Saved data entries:
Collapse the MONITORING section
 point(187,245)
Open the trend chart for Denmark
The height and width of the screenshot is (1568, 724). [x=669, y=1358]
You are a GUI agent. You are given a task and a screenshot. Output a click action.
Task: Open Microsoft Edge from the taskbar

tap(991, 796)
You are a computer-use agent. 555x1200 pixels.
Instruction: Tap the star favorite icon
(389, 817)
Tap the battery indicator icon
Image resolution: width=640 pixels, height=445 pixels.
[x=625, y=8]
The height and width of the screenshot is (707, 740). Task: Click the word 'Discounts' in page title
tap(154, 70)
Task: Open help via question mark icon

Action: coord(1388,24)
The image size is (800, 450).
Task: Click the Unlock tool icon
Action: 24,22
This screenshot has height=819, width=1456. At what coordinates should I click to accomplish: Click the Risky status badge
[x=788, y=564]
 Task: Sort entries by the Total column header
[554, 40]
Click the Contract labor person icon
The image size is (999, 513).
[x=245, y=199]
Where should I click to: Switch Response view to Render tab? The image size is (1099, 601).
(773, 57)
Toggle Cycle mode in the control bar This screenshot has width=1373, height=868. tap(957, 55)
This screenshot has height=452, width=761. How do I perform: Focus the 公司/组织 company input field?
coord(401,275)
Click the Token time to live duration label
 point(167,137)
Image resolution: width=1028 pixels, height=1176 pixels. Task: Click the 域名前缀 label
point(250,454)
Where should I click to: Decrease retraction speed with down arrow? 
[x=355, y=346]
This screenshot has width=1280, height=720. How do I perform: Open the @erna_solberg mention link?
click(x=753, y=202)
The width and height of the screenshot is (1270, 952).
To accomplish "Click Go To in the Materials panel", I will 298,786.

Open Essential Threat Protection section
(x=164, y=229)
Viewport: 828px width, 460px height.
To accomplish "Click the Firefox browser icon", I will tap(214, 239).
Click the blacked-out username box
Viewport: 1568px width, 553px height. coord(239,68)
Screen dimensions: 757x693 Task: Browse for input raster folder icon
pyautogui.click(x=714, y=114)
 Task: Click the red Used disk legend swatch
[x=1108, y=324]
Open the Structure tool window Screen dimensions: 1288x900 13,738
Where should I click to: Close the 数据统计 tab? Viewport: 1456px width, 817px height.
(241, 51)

Task to carry out: Could you arrange every one of the records above as a numbered list, leaving out the blank lines?

Solved exercise:
1. Collapse the MONITORING section
2.  point(187,245)
3. Open the trend chart for Denmark
4. The height and width of the screenshot is (1568, 724). [x=669, y=1358]
5. You are a GUI agent. You are given a task and a screenshot. Output a click action.
6. Task: Open Microsoft Edge from the taskbar
7. tap(991, 796)
8. You are a computer-use agent. 555x1200 pixels.
9. Instruction: Tap the star favorite icon
10. (389, 817)
11. Tap the battery indicator icon
12. Image resolution: width=640 pixels, height=445 pixels.
13. [x=625, y=8]
14. The height and width of the screenshot is (707, 740). Task: Click the word 'Discounts' in page title
15. tap(154, 70)
16. Task: Open help via question mark icon
17. Action: coord(1388,24)
18. The image size is (800, 450).
19. Task: Click the Unlock tool icon
20. Action: 24,22
21. This screenshot has height=819, width=1456. At what coordinates should I click to accomplish: Click the Risky status badge
22. [x=788, y=564]
23.  Task: Sort entries by the Total column header
24. [554, 40]
25. Click the Contract labor person icon
26. The image size is (999, 513).
27. [x=245, y=199]
28. Where should I click to: Switch Response view to Render tab? The image size is (1099, 601).
29. (773, 57)
30. Toggle Cycle mode in the control bar This screenshot has width=1373, height=868. tap(957, 55)
31. This screenshot has height=452, width=761. How do I perform: Focus the 公司/组织 company input field?
32. coord(401,275)
33. Click the Token time to live duration label
34.  point(167,137)
35. Image resolution: width=1028 pixels, height=1176 pixels. Task: Click the 域名前缀 label
36. point(250,454)
37. Where should I click to: Decrease retraction speed with down arrow? 
38. [x=355, y=346]
39. This screenshot has width=1280, height=720. How do I perform: Open the @erna_solberg mention link?
40. click(x=753, y=202)
41. The width and height of the screenshot is (1270, 952).
42. To accomplish "Click Go To in the Materials panel", I will 298,786.
43. Open Essential Threat Protection section
44. (x=164, y=229)
45. Viewport: 828px width, 460px height.
46. To accomplish "Click the Firefox browser icon", I will tap(214, 239).
47. Click the blacked-out username box
48. Viewport: 1568px width, 553px height. coord(239,68)
49. Screen dimensions: 757x693 Task: Browse for input raster folder icon
50. pyautogui.click(x=714, y=114)
51.  Task: Click the red Used disk legend swatch
52. [x=1108, y=324]
53. Open the Structure tool window Screen dimensions: 1288x900 13,738
54. Where should I click to: Close the 数据统计 tab? Viewport: 1456px width, 817px height.
55. (241, 51)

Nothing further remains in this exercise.